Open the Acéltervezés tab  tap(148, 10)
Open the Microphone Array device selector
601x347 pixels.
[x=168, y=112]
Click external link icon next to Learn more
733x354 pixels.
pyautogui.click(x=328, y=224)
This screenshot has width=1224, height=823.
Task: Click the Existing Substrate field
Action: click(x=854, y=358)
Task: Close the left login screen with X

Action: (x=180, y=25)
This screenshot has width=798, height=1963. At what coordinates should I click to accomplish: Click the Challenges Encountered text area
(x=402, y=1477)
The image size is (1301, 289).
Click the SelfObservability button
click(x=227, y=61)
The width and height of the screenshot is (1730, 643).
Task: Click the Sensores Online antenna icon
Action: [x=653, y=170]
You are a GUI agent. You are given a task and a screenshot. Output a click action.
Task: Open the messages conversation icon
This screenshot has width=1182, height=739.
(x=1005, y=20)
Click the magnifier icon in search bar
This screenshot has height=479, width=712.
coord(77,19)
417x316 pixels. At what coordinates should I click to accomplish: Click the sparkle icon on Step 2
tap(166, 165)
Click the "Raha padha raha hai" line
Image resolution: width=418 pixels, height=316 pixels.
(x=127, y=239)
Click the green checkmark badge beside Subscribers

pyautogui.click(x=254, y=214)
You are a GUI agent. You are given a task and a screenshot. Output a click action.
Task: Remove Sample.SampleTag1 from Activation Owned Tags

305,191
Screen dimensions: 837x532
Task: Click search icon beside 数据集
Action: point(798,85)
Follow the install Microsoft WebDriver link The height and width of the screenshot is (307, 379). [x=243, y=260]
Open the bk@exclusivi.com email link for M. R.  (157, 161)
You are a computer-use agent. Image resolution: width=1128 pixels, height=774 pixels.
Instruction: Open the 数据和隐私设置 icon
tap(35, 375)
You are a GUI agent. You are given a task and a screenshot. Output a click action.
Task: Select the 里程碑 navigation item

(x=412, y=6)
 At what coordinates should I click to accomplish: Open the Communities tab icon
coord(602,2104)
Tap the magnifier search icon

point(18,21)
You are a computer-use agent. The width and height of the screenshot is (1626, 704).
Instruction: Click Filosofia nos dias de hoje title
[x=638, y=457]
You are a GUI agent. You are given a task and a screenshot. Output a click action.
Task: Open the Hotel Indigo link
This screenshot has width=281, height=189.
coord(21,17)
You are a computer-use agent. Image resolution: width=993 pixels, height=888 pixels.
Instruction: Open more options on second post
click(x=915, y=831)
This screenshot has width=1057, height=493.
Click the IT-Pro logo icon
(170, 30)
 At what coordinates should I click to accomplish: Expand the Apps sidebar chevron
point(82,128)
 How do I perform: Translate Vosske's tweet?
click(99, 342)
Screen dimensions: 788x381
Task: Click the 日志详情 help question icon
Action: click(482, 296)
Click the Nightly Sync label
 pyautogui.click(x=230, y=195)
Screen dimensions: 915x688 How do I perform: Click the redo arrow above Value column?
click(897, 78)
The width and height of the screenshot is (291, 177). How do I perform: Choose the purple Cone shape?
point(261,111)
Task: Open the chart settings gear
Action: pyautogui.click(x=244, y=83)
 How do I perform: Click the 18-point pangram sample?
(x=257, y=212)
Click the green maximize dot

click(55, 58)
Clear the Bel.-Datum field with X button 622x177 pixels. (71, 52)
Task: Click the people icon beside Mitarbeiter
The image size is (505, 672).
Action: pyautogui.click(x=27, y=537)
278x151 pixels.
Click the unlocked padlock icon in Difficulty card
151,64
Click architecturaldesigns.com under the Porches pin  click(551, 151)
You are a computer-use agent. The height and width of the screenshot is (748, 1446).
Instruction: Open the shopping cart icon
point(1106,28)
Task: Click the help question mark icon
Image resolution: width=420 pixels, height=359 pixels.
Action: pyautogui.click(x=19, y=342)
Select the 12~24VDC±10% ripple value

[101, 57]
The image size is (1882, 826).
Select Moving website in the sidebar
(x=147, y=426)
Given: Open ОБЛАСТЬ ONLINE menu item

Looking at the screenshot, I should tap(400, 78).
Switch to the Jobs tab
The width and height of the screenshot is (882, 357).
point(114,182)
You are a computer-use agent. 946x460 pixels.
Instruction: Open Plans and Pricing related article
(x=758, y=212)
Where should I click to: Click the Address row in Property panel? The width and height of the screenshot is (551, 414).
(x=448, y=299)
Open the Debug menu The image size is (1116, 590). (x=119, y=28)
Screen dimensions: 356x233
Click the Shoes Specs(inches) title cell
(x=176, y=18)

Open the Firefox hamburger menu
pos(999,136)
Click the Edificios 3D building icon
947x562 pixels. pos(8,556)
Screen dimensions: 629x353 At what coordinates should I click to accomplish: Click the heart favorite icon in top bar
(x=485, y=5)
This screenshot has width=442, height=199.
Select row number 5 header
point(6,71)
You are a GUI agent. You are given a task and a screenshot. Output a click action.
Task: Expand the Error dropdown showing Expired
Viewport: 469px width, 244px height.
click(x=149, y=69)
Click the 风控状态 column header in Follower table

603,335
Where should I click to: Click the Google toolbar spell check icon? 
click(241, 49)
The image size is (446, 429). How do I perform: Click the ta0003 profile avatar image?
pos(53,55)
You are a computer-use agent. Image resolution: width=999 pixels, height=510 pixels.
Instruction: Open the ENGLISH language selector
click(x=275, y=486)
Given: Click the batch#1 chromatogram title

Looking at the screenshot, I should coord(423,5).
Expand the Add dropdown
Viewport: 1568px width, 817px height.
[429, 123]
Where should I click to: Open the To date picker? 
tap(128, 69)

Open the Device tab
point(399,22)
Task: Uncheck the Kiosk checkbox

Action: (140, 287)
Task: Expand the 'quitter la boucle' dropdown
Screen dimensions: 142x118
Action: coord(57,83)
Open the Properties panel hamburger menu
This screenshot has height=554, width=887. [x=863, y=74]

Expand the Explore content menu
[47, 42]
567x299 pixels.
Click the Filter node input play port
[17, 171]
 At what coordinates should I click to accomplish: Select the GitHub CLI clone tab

▬▬▬▬▬▬

Among the lines above, some may hold the string "dropdown". State how many, giving the number alone.

3